Image credit: Wellcome Sanger Institute
Haerin is analysing genetic data from lupus patients to understand why there are such big differences between people affected by the disease. Here, she tells us about her work, eQTLs and cake.
Haerin Jang is a PhD student working on the genetics of Systemic Lupus Erythematosus (known as SLE, or lupus). Lupus is an autoimmune disease affecting 50,000 people in the UK. It can impact many parts of the body, and symptoms can vary from mild to severe, with permanent tissue and organ damage in some cases.

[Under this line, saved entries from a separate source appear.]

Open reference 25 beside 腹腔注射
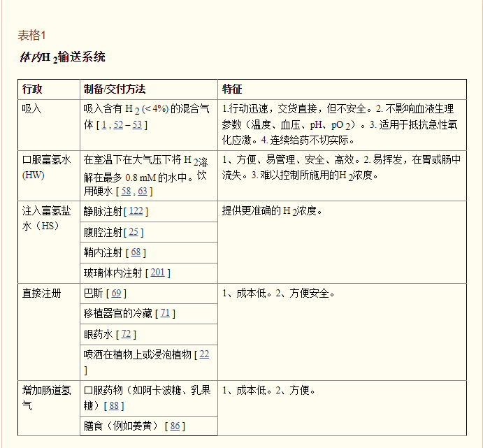This screenshot has height=448, width=483. point(134,231)
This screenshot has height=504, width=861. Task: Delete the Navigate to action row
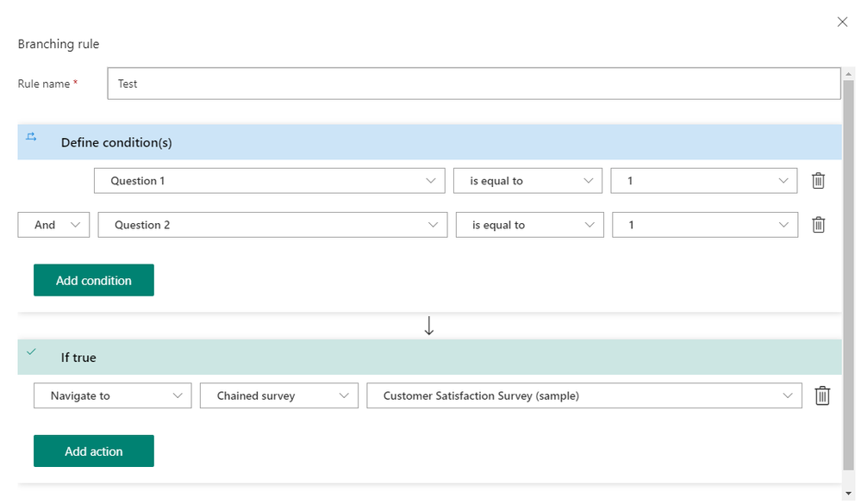[x=822, y=395]
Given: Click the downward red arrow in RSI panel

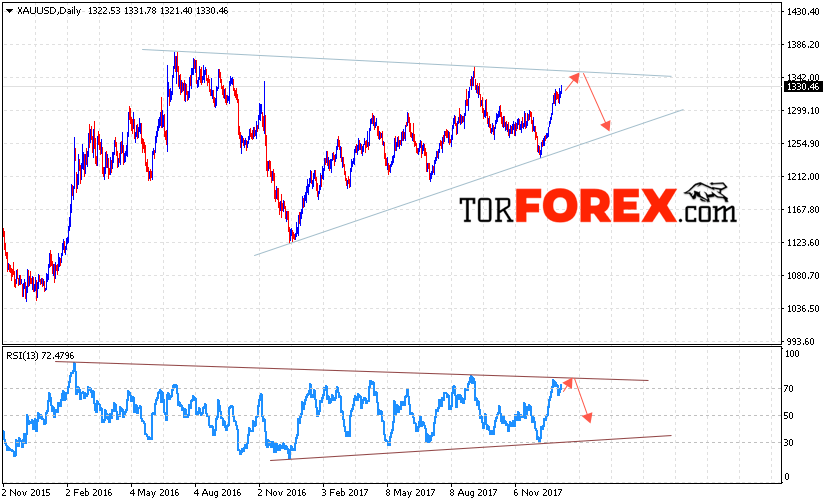Looking at the screenshot, I should point(582,400).
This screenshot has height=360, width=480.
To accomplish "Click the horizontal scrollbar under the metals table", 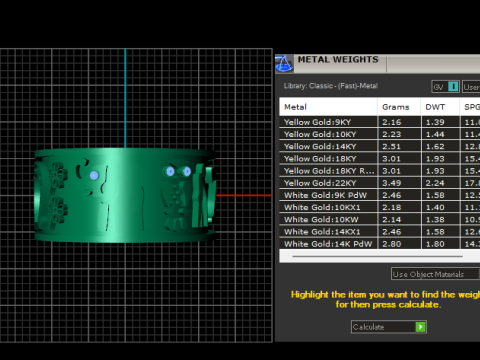I will point(377,256).
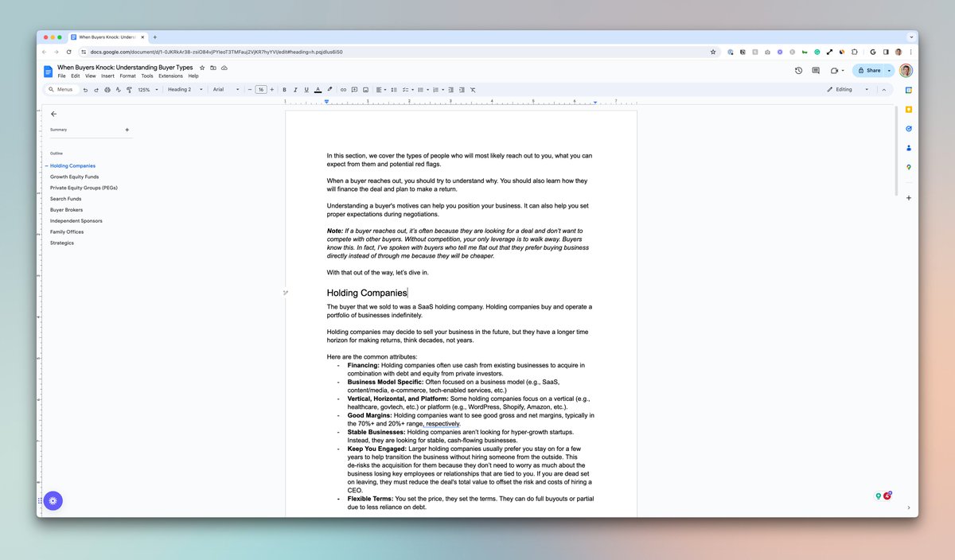Click the add comment icon

coord(354,89)
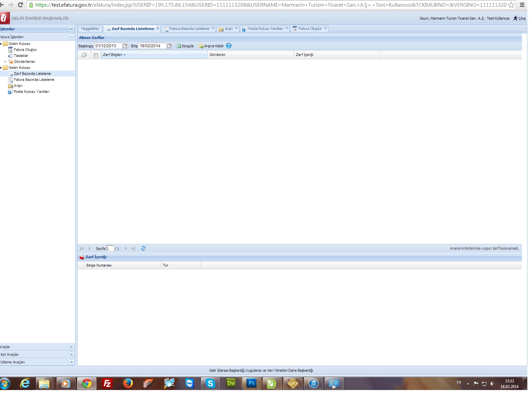The width and height of the screenshot is (532, 402).
Task: Expand the Araçlar panel
Action: click(x=71, y=347)
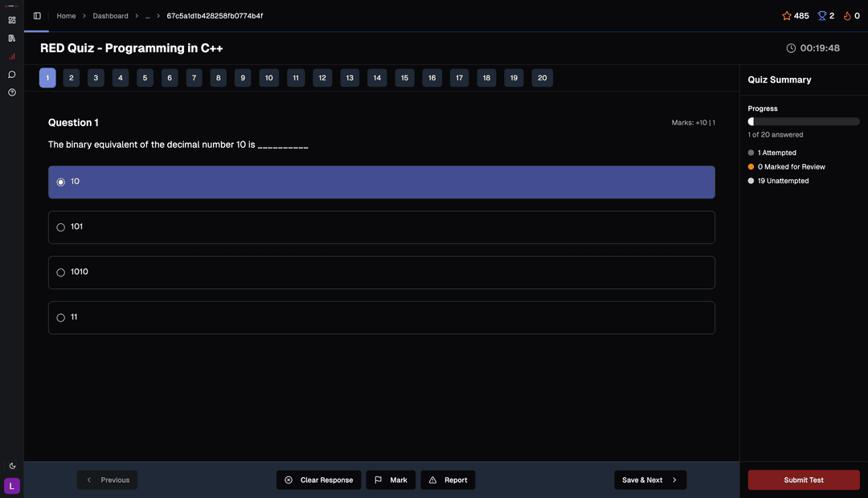Click the trophy icon showing 2

(821, 15)
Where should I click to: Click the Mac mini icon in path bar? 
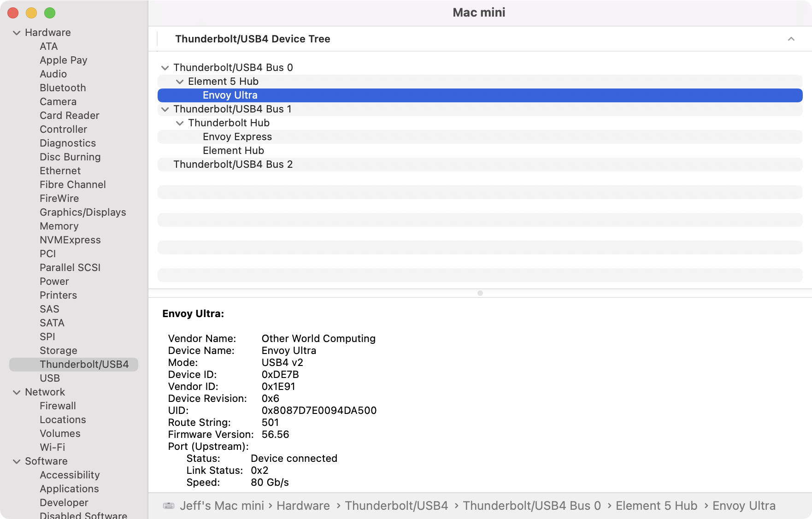(x=169, y=506)
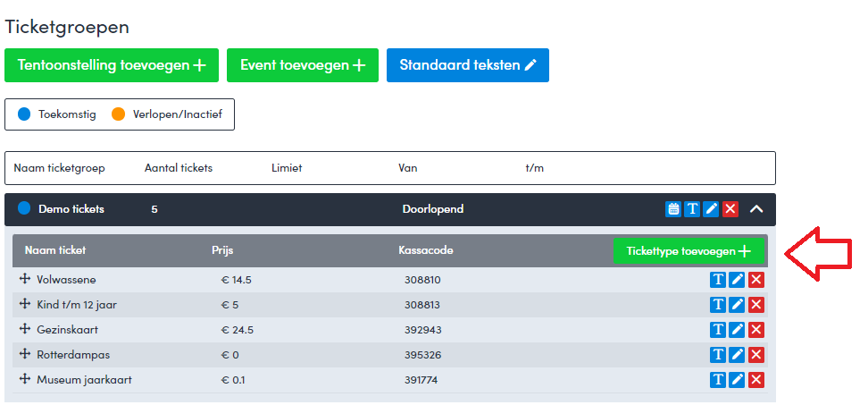
Task: Open text settings for Rotterdampas ticket
Action: coord(718,355)
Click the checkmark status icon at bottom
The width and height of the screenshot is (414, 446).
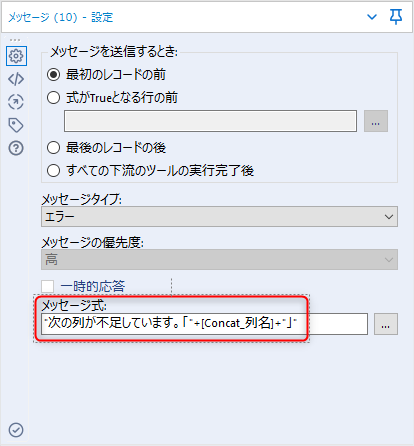click(x=16, y=430)
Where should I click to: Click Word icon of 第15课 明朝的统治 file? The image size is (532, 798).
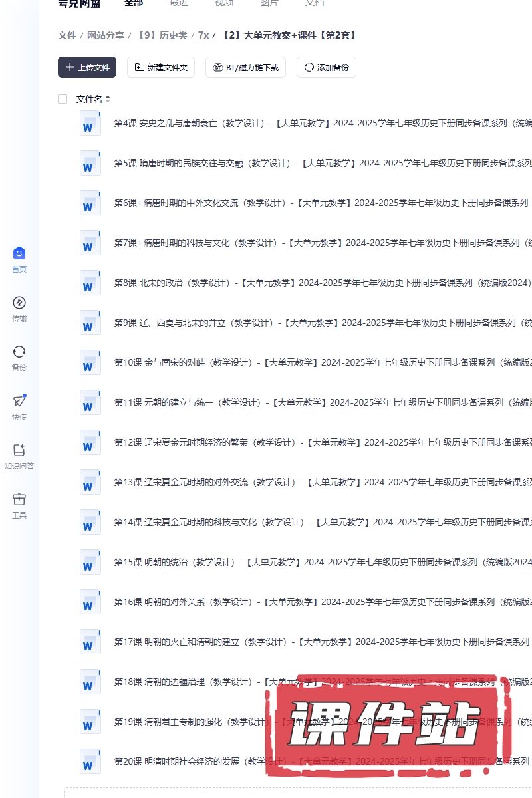pyautogui.click(x=90, y=562)
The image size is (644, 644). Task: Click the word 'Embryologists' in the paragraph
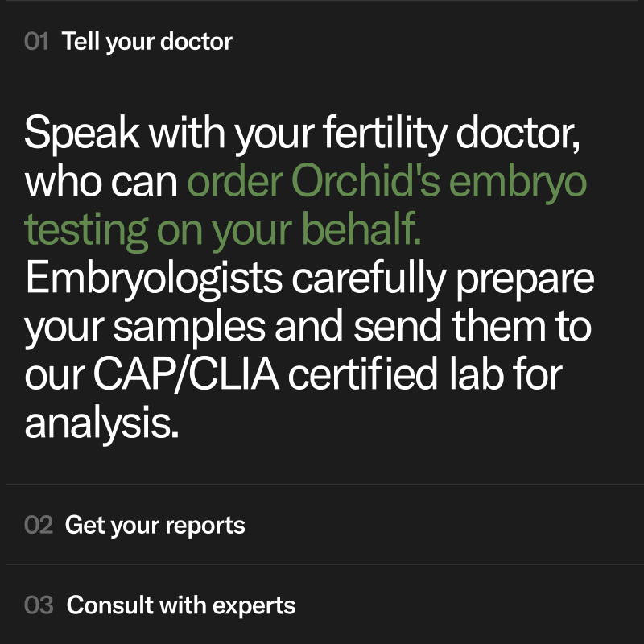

The exact causes of lupus are unknown, and complex, though researchers have uncovered many of the genes that play a role.
Haerin is analysing genetic data from lupus patients. She aims to understand why there are such big differences between how different people are affected by the disease. The data and analyses from her work will be open for other researchers, through Open Targets, creating a valuable resource for new advances into understanding the condition.
In this article, Haerin tells us about her work, the importance of eQTLs, and cake.
Hi Haerin, can you tell us about your work into lupus?
Lupus is a very diverse condition. So much so that it’s been really difficult to develop effective drug treatments. My research is focused on understanding that variation. We want to understand why some people develop more severe forms of the disease, such as lupus nephritis, where the kidney is affected, and risk of death is higher. We also want to know why some people respond very well to drugs, but others don't.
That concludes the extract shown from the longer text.